I remember in the olden days, one of the things you could lose your trusted user status for was taking a site down without telling ops so it could be backed up - as much for legal reasons than anything else.

So technically all that stuff should still be available on CD/dat/dlt/punched card somewhere - it's just a question of finding who did it, where they put it, and whether threre is still a way of reading what they put it onto...

There's still a couple of very old sites on the server, for example http://www.bbc.co.uk/election97/. You just have to know where to look.

These days information and archives aren't the problem - they'd love to archive things more regularly. The problem tends to be the production teams, who have a nasty habit of deleting things without telling anyone.

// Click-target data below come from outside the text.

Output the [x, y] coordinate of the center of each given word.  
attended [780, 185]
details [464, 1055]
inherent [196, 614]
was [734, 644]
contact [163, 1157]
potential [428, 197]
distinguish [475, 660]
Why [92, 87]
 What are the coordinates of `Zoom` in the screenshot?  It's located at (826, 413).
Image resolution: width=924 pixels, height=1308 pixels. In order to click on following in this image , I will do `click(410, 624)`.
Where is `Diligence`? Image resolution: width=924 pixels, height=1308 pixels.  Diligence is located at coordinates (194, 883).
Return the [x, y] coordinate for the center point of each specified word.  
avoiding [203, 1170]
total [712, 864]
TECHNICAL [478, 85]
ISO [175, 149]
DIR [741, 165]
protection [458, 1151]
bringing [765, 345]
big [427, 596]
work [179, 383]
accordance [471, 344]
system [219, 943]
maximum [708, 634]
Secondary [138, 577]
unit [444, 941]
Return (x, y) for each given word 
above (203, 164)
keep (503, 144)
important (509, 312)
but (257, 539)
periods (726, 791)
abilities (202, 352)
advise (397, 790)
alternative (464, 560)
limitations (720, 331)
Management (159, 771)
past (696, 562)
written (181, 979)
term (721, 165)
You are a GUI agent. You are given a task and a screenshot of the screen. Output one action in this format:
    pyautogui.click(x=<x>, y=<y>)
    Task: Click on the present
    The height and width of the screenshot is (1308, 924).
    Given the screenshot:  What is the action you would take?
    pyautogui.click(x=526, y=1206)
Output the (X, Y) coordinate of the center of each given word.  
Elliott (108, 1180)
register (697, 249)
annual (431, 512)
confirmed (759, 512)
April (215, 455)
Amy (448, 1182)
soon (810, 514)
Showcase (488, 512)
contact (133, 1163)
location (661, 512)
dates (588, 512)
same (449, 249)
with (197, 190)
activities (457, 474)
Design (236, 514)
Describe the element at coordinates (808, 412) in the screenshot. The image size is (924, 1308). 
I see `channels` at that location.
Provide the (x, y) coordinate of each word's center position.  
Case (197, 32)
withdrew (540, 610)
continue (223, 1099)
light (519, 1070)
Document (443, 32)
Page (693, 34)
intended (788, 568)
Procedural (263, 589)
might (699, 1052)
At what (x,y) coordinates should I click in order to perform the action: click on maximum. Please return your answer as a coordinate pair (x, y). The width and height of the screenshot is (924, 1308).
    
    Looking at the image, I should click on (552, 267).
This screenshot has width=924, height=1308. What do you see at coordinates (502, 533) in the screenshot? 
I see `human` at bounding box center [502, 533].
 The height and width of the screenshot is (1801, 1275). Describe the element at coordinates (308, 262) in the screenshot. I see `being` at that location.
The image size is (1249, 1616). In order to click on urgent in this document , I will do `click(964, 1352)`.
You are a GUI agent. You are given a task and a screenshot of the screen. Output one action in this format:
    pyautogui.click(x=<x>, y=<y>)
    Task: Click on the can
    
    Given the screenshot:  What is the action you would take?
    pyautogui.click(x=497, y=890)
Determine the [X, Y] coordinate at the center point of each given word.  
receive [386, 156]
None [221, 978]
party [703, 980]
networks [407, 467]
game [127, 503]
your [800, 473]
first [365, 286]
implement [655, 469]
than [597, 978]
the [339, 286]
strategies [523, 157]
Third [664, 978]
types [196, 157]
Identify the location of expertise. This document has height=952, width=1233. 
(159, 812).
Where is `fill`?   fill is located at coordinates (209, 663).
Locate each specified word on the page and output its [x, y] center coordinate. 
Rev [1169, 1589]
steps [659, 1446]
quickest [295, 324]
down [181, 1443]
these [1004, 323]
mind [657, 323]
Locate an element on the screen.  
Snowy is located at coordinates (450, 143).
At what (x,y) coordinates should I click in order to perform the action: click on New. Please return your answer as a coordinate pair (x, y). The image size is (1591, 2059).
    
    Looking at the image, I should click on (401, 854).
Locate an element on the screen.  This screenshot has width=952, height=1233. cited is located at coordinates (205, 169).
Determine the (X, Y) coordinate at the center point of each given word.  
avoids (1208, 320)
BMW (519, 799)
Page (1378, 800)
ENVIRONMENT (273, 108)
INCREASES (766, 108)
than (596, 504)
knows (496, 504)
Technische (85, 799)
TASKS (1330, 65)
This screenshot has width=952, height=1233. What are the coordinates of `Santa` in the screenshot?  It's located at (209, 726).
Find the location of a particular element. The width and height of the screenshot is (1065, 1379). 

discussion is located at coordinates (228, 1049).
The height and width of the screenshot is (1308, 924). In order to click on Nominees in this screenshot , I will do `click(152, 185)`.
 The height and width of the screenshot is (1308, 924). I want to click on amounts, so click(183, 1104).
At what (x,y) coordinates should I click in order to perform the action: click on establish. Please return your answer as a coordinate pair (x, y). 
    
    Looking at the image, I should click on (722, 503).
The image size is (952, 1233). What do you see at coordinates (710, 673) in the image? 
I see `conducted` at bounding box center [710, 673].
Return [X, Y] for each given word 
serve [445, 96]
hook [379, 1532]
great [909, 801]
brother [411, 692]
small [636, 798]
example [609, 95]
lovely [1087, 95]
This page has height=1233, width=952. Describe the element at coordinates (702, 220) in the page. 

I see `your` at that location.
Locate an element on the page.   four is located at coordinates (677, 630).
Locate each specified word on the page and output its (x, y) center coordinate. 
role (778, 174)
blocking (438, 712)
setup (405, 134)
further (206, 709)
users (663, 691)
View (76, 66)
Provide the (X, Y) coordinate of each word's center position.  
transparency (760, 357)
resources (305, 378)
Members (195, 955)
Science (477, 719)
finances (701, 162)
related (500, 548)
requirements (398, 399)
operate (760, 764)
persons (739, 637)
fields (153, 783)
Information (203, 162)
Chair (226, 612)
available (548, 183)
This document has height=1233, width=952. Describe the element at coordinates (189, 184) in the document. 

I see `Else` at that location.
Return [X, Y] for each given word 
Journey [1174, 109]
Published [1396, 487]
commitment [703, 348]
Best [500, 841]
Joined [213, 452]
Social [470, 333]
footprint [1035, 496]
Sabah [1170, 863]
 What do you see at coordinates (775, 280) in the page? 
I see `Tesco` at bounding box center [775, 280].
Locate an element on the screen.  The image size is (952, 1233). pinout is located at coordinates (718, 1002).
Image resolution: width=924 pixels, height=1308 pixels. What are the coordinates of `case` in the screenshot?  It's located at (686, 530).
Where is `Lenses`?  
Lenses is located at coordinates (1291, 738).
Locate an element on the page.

But you knew that already.

Funnily enough, when BBC News switched to designing for 800x600, I sent in an e-mail suggesting that they update the archive to use the new design (assuming their content management system made this possible). They didn't however, and so you can still see old stories as they way they would have looked at the time.

This page shows a fairly early design:
http://news.bbc.co.uk/1/hi/uk/politics/42626.stm (though two server side includes fail).

Curiously, this page of an earlier date shows a newer design:

From what I understand, their content management system doesn't easily allow them to move articles into the new design - although they are working on moving older articles over to the new system as and when they can.